Task description: Reproduce without any changes the lines of the listing below, from the line containing "Where should I click to: Click the Watik" through the end of the listing.

─── Data lines ───

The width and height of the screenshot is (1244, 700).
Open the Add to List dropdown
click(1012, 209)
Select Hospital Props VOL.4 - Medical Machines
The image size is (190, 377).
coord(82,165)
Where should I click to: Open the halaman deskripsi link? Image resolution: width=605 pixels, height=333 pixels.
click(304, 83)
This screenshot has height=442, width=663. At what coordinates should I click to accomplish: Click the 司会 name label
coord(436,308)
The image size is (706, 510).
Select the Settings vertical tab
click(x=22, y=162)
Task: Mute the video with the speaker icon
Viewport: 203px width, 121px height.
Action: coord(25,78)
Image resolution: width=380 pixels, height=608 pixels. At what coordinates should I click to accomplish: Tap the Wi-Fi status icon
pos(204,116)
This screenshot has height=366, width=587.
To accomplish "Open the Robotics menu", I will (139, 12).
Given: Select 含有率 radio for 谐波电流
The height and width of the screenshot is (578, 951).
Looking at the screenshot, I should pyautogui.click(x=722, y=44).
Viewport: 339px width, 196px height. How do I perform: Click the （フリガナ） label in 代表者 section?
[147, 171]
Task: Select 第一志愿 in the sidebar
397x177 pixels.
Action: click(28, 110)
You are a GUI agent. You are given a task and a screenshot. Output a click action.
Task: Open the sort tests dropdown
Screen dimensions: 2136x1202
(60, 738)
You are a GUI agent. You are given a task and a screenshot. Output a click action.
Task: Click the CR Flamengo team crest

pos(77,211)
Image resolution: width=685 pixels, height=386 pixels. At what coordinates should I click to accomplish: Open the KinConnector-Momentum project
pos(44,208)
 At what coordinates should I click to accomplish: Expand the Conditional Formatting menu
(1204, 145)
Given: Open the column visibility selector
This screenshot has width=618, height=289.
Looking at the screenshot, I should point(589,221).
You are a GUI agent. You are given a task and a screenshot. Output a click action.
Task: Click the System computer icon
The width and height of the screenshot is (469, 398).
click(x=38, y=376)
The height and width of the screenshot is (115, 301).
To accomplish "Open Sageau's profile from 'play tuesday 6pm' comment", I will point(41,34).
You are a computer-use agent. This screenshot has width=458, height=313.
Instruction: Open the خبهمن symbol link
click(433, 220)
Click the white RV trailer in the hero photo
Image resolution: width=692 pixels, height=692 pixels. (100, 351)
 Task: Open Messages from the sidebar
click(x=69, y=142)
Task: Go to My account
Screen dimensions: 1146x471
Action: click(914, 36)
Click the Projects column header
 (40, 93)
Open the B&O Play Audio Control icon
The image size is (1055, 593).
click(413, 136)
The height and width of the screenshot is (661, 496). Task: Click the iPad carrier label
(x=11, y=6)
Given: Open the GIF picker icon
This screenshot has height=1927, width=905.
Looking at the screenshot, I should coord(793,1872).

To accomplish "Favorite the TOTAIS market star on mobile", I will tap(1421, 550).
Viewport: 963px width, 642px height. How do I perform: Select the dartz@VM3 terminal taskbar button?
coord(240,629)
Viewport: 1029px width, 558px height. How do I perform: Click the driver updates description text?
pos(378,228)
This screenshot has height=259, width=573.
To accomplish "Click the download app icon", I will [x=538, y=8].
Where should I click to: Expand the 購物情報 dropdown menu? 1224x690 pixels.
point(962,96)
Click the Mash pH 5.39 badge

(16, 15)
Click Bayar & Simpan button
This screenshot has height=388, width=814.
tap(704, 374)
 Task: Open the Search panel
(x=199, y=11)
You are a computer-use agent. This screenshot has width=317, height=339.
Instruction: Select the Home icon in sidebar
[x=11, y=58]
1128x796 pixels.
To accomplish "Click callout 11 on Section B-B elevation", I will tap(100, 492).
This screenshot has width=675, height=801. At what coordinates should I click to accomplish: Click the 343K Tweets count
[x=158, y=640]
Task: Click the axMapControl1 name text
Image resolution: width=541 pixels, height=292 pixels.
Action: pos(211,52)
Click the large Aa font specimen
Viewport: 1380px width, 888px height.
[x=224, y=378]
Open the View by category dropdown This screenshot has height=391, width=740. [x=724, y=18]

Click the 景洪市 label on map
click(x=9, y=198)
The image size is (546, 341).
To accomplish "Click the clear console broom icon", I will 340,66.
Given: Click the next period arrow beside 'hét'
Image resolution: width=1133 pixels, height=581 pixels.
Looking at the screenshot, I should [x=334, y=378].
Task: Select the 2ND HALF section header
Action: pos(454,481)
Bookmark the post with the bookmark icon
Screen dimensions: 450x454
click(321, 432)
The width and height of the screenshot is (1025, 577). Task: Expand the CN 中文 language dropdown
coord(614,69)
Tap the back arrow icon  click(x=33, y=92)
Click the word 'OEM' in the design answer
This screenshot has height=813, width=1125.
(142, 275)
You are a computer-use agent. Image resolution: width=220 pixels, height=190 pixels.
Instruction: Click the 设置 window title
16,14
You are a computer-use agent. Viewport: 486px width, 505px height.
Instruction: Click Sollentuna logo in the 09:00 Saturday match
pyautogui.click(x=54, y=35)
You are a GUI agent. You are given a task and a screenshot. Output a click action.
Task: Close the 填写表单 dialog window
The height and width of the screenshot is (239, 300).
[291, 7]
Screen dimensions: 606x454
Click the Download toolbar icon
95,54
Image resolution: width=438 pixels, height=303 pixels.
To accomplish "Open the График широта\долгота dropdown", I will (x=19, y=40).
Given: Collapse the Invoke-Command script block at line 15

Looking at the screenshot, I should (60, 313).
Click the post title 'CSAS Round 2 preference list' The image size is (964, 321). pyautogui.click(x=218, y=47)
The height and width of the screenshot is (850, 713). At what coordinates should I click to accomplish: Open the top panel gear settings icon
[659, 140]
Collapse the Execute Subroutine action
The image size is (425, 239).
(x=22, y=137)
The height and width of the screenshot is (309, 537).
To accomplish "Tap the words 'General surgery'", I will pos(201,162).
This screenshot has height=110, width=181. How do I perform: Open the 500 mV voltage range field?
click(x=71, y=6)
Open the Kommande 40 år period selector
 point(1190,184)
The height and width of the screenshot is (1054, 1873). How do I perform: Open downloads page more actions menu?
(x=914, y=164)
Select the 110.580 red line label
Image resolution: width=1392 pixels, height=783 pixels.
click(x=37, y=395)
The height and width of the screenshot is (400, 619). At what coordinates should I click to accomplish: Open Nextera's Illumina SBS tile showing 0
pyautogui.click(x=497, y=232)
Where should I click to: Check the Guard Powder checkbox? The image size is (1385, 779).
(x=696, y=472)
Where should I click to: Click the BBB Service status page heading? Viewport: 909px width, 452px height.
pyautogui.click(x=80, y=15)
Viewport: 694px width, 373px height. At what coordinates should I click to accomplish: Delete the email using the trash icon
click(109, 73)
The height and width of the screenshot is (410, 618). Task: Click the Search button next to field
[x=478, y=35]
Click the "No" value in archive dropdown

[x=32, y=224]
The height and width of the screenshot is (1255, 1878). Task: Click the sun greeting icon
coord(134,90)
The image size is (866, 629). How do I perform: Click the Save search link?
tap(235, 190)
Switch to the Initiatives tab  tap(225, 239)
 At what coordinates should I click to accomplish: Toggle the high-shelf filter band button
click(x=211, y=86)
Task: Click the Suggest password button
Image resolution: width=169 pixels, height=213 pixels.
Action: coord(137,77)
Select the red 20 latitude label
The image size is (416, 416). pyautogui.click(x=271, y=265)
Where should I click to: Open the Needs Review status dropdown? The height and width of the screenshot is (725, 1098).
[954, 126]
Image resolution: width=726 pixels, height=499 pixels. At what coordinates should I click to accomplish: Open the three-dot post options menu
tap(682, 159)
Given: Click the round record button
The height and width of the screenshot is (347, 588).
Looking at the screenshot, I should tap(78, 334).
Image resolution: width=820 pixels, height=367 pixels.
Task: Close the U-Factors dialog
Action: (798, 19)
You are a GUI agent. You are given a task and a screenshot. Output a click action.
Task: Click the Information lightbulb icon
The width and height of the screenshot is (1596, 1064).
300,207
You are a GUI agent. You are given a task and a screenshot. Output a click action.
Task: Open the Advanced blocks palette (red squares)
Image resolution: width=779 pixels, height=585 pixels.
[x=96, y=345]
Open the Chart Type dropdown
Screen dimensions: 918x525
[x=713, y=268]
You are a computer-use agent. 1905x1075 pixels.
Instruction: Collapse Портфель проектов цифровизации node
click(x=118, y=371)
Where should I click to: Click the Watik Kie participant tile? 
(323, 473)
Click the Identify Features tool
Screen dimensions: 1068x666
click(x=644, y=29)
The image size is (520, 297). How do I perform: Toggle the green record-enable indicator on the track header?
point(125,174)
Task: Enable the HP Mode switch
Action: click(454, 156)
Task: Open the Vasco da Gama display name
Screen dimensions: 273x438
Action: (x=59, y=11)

───

Full answer:
Where should I click to: Click the Watik Kie participant tile? 
(323, 473)
Click the Identify Features tool
Screen dimensions: 1068x666
click(x=644, y=29)
The image size is (520, 297). How do I perform: Toggle the green record-enable indicator on the track header?
point(125,174)
Task: Enable the HP Mode switch
Action: click(454, 156)
Task: Open the Vasco da Gama display name
Screen dimensions: 273x438
Action: (x=59, y=11)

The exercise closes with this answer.